In the Cornelius case, a car was impounded, pursuant to Oregon law, after the driver was cited for driving without a license. The car was parked on the driver’s own driveway when it was towed. The violation was a traffic infraction – not a crime – and the City acknowledged, therefore, that “the only exception applicable to this impoundment would be the ‘community caretaker’ doctrine..”
The Court noted that “the police’s authority to . seize property when acting in its role as ‘community caretaker’ has a different source than its authority to . seize property to investigate criminal activity.”

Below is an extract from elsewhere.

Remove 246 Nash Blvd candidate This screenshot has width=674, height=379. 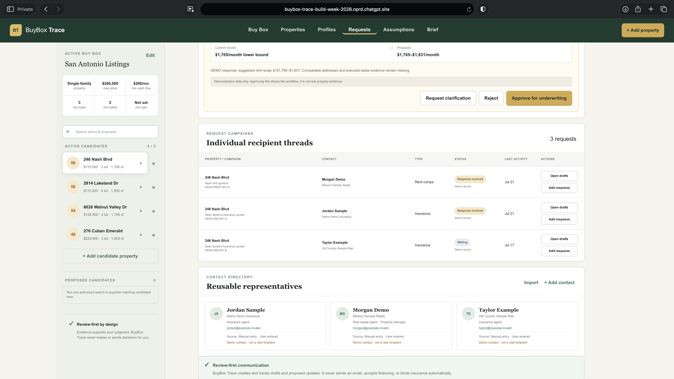pos(154,163)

When carrying out the ‘community caretaker’ function, “police officers may impound vehicles that jeopardize public safety and the efficient movement of vehicular traffic. Whether an impoundment is warranted under this community caretaking doctrine depends on the location of the vehicle and the police officers’ duty to prevent it from creating a hazard to other drivers or being a target for vandalism or theft.”
People v. Williams
Approximately one year after the Cornelius decision, in December of 2006, the California Court of Appeal, Second District, decided the case of People v. Williams, 145 Cal App 4 th 756, wherein it held that impounding a vehicle pursuant to California Vehicle Code section 22651 (h)(1) could also be unconstitutional, depending on circumstances. Just as the federal court said in theCornelius case, about the seizure of private property, the California Court of Appeal ruled inWilliams that, “a warrantless search is presumed to be illegal. The prosecution always has the burden of justifying the search by proving the search fell within a recognized exception to the warrant requirement.”

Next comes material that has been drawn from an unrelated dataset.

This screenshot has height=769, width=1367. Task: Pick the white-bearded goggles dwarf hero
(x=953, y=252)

In Williams, the officer “impounded appellant’s car under Vehicle Code section 22651(h)(1) because the driver in control of that vehicle was being arrested.” Williams was arrested on an outstanding warrant and, after the arrest, the car was impounded and an inventory search was conducted. The search produced a loaded gun which resulted in a subsequent conviction. The conviction was overturned based on the conclusion that the search of the vehicle, after it was impounded, was unconstitutional.

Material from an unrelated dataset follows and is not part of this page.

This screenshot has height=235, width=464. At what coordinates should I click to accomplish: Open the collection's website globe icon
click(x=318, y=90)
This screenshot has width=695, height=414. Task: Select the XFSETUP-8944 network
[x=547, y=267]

The court noted that the car was legally parked, it was not creating any traffic hazard and, although the statute authorized the removal of the vehicle, “this statutory authorization does not, in and of itself, determine the constitutional reasonableness of the seizure.”
The court discussed the fact that “no community caretaking function was served by impounding appellant’s car. The car was legally parked at the curb….. The possibility that the vehicle would be stolen, broken into, or vandalized was no greater than if (the officer) had not stopped and arrested appellant… In this regard, it is significant that other cars were parked on the street and that it was a residential area.” The court stated that “the prosecution simply did not establish that impounding appellant’s car served any community caretaking function. It therefore failed to establish the constitutional reasonableness of the seizure and subsequent inventory search.”
HOW THIS EFFECTS YOUR AGENCY
As stated above, there appears to be a belief among some law enforcement officers that these cases prohibit the towing of vehicles under, virtually, any set of circumstances.that is not correct. Vehicles can be impounded without a warrant as long as there is justification which meets constitutional muster.
For example, a vehicle can be impounded when it is pursuant to a lawful arrest, and the vehicle is evidence in the underlying crime alleged. In those cases where there is no arrest, the vehicle can be impounded if the elements of the community caretaking function are present. As theWilliams court stated, “as part of their ‘community caretaking functions, police officers may constitutionally impound vehicles that ‘jeopardize.public safety and the efficient movement of vehicular traffic.”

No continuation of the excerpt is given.